Whenever a line of the data below holds the string "target", copy that line.

Data shown –
===

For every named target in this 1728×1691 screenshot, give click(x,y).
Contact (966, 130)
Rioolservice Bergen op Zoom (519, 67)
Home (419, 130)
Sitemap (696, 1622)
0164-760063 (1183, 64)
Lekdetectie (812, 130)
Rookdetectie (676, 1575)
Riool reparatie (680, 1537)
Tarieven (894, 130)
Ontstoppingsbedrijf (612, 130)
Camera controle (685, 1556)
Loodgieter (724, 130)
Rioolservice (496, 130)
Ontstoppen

===

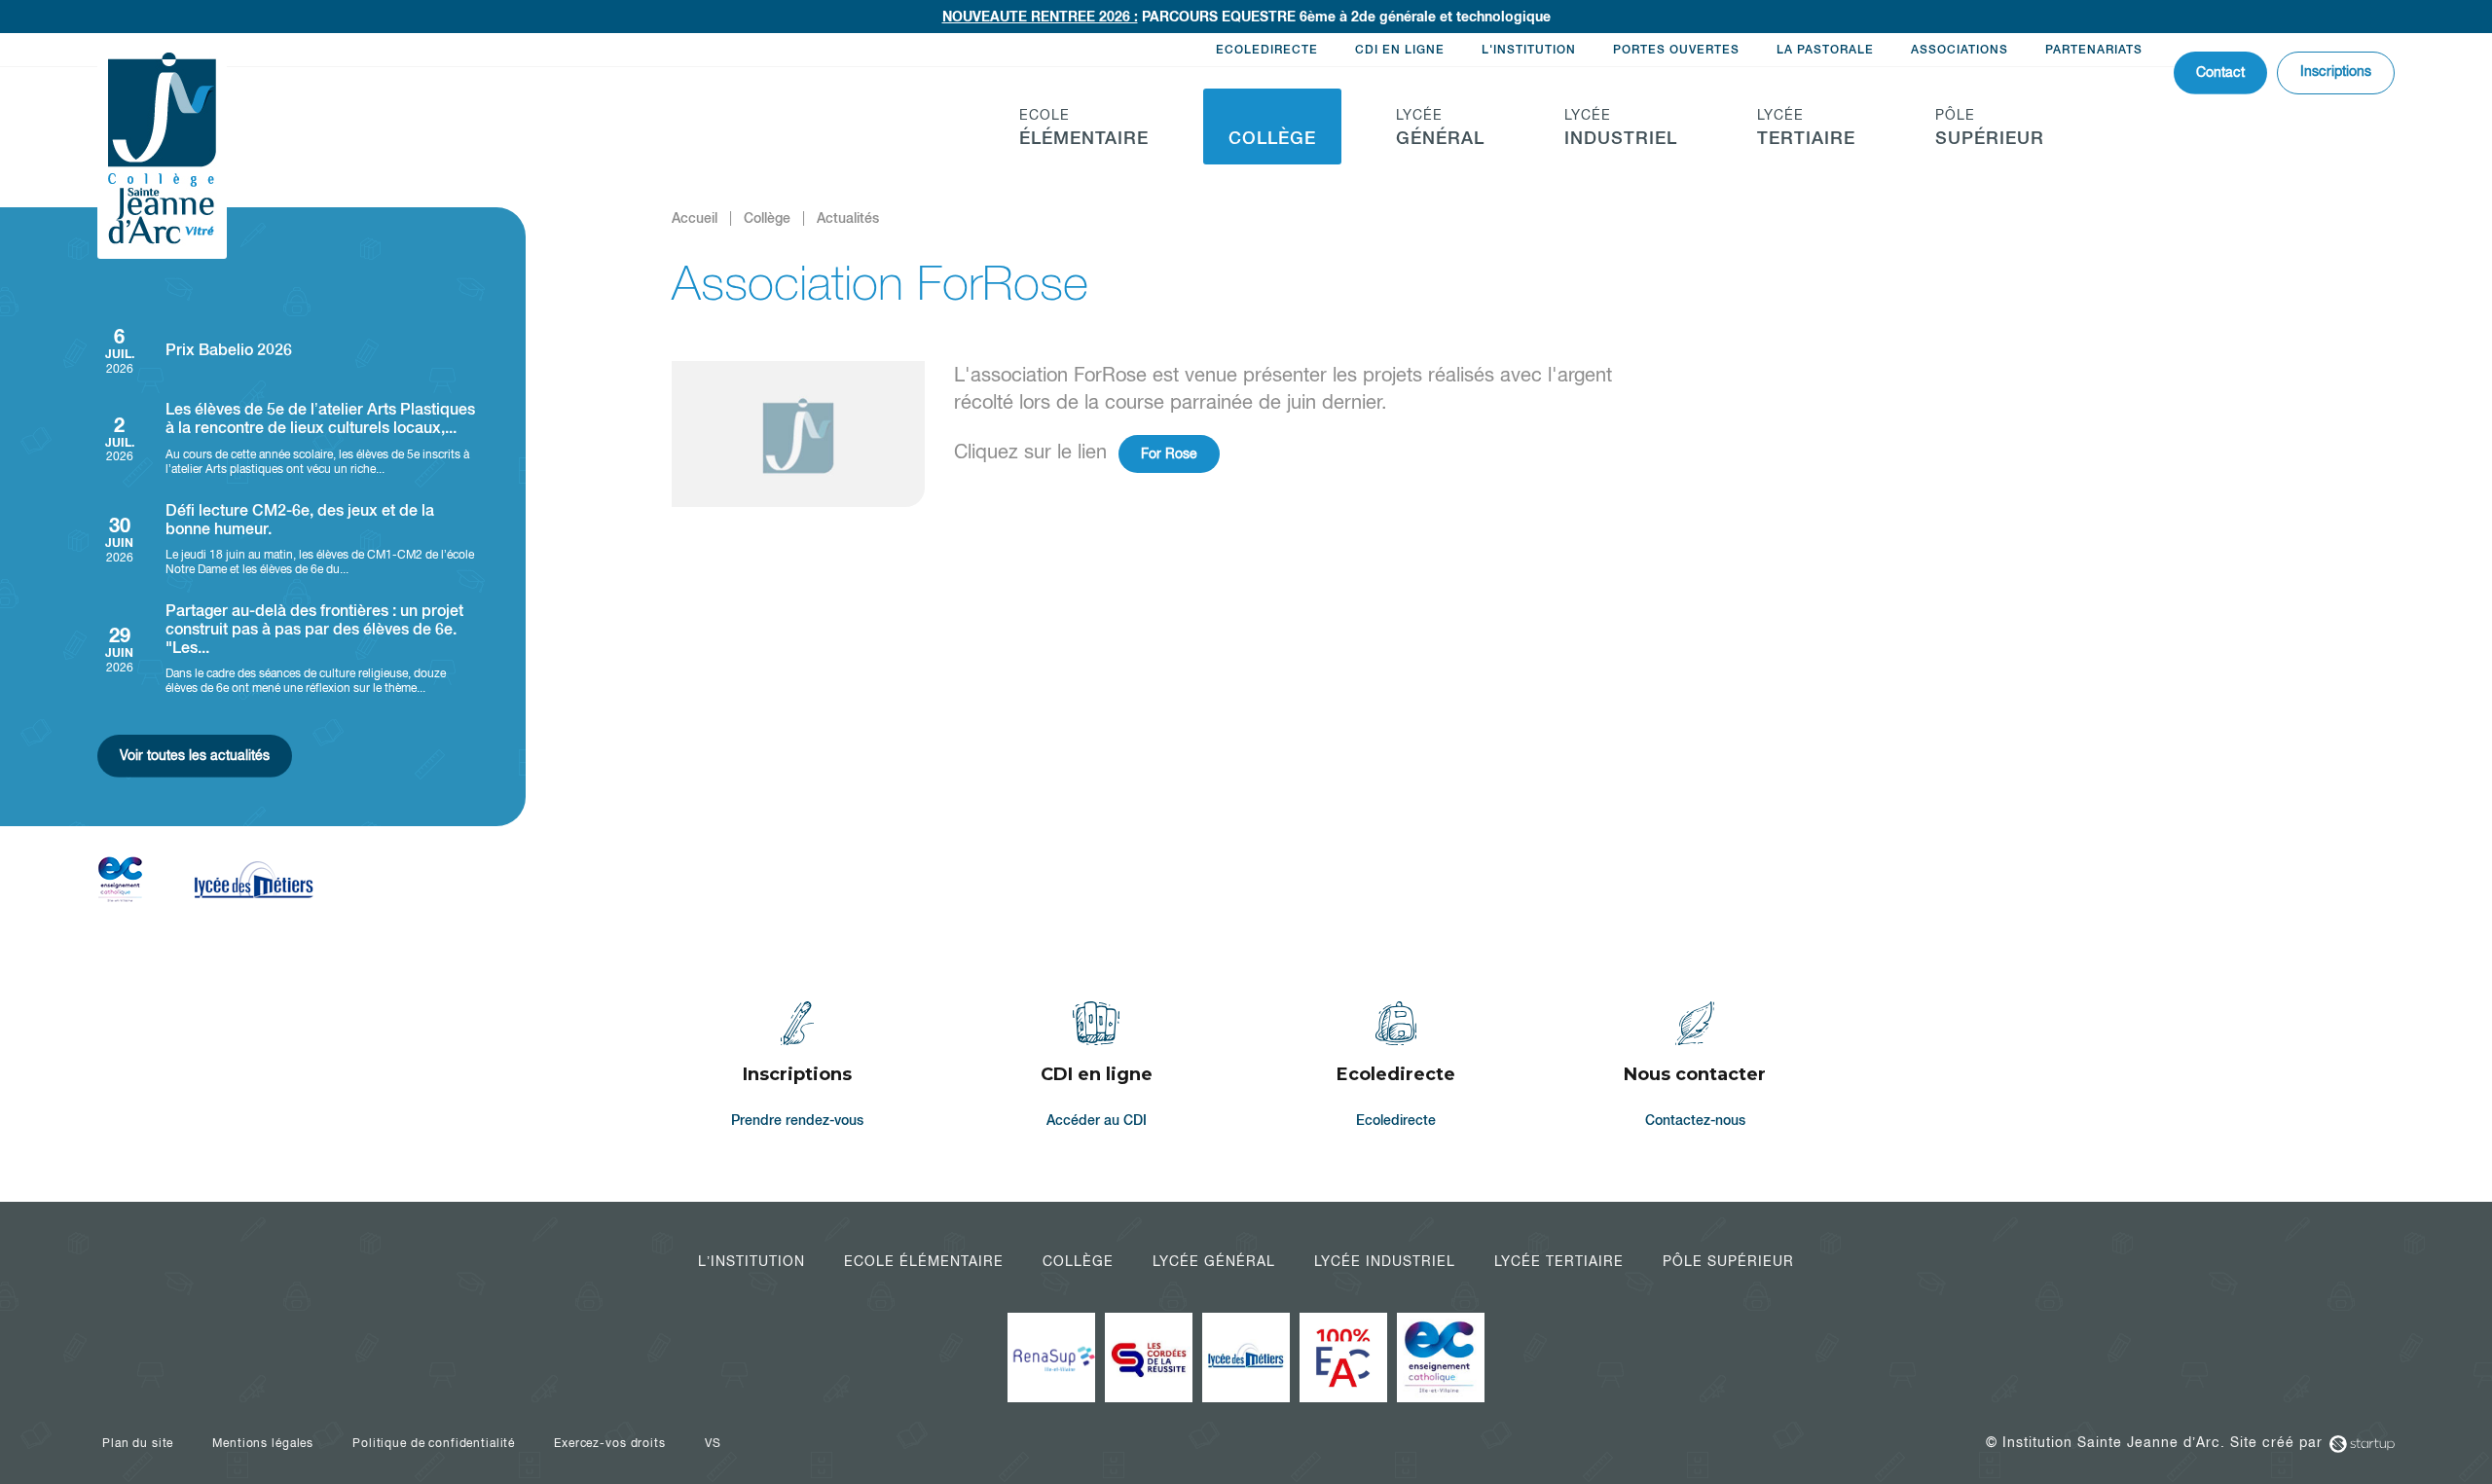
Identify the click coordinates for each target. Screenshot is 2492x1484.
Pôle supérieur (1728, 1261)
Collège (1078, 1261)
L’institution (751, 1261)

===

Answer section –
For every named target in this 1728×1691 screenshot, give click(x,y).
Identify the click coordinates for each target. Screenshot is 2492x1484.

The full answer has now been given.